I haven't looked at them, though, and I might be wrong. the old Xfree 3
style drivers heavily suffered from their layered design that followed the
SVGA paradigm "well it's a VGA with an extra bit here and ..."
> In my experience, when someone asks me how to learn about something
> like this (college students often ask me to "teach them to program"), I
> tell them the only way to learn is by *doing* it.
Yeah. I agree. So you want to do some HW driver programming ?
> I'm a fairly competent programmer (or at least I like to think so :P),
> but I have no experience with hardware. I don't even know where to
> start.
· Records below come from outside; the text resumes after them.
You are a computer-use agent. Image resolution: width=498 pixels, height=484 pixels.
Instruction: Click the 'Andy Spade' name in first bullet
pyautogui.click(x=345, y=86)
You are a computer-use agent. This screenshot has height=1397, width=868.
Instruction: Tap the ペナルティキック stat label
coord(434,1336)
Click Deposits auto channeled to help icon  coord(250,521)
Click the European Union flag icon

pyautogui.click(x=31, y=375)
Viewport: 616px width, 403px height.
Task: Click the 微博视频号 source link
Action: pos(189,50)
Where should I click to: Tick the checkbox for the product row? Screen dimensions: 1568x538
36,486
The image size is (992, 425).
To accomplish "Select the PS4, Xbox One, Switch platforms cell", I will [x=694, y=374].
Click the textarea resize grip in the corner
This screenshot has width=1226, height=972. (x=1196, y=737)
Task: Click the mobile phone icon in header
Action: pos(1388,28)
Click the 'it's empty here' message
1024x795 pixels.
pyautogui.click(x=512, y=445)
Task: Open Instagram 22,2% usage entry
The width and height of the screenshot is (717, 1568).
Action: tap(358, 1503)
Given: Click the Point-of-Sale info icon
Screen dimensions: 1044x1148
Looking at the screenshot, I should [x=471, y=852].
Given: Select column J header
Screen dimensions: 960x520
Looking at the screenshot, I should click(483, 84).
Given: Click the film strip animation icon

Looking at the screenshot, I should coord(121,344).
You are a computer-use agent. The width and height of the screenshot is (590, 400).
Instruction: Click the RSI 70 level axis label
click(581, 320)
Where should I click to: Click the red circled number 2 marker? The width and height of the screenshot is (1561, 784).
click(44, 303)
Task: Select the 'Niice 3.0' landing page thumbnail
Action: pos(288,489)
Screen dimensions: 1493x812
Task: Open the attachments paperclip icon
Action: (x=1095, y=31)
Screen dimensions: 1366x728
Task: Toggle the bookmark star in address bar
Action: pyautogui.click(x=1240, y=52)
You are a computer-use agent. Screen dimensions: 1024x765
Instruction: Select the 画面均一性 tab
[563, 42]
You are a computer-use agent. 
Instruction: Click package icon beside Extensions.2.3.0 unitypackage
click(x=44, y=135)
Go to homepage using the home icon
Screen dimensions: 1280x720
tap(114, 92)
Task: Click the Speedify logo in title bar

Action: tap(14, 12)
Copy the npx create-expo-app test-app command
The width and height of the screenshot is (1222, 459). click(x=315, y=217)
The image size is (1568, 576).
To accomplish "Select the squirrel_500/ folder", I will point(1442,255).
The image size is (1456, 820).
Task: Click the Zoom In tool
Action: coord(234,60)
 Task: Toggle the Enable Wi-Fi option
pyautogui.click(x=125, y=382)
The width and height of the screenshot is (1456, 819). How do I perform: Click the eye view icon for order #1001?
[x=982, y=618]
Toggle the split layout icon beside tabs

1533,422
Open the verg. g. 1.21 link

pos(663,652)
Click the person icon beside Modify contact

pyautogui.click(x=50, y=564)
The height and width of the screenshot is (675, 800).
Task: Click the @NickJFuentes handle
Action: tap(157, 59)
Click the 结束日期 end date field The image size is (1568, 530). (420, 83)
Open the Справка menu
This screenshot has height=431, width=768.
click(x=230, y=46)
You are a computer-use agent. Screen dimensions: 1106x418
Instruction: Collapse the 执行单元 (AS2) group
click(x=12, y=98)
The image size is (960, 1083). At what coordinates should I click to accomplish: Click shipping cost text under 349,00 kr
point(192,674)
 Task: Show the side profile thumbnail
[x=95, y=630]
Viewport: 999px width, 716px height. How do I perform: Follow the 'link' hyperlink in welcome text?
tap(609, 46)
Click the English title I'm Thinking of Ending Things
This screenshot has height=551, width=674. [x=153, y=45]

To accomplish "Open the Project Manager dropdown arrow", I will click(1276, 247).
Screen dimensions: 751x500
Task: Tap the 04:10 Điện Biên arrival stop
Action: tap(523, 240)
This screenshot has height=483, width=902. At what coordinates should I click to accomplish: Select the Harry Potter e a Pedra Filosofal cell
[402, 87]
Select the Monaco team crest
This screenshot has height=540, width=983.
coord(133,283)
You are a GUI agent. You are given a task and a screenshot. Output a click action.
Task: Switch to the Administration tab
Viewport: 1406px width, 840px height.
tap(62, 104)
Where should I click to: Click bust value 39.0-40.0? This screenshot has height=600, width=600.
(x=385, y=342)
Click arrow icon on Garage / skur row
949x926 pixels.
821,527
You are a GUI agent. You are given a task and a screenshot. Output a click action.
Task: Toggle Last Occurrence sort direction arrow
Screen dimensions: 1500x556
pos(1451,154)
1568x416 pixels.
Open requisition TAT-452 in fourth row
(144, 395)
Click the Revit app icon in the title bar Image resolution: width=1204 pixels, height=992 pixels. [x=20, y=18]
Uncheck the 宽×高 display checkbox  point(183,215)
Is there a place where I could begin?
> - A book I should buy, or a document I could read?
Hmm - there are a few good books on the subject, but I'm not sure they will
help you much. Most are from a pretty VGA-centry point of view.
The basic things to understand is how a graphics card produces a CRT-signal
and how this signal looks like. That is the only area that looks a little
"mystique" at the beginning. If you know what a modeline really means,
that's about all you need to know.
Everything else boils down to viewing the graphics card as a set of
registers that manipulate its behaviour. Either by setting a permanent
value that holds something like the screen width, or by sending command
sequences to the chip like "draw rectangle, color blue, width 100, height
200 at 42,21".
If you have the docs, you are almost there. Good HW docs usually even
contain example programming sequences.
> - A smaller (but related) project, that might be easier?
Hmm - getting the River driver to work maybe ? :-)
Or, if there is some hardware you do know well (say a printer or an LCD
panel), write a LibGGI target for it. A KgiCon driver is basically a
translation layer between the LibGGI fbcon interface and the hardware.
If you know how to write a target, writing a driver isn't far away.
> I've heard that documentation of nVidia products basically doesn't
> exist. Is this true?
I don't have information on that one. However I found, that it _is_ pretty
easy to analyze Windows drivers if you knwo enough about x86 assembly
and have some decent disassembling tools.
I will gladly try to assist anyone trying to write a driver.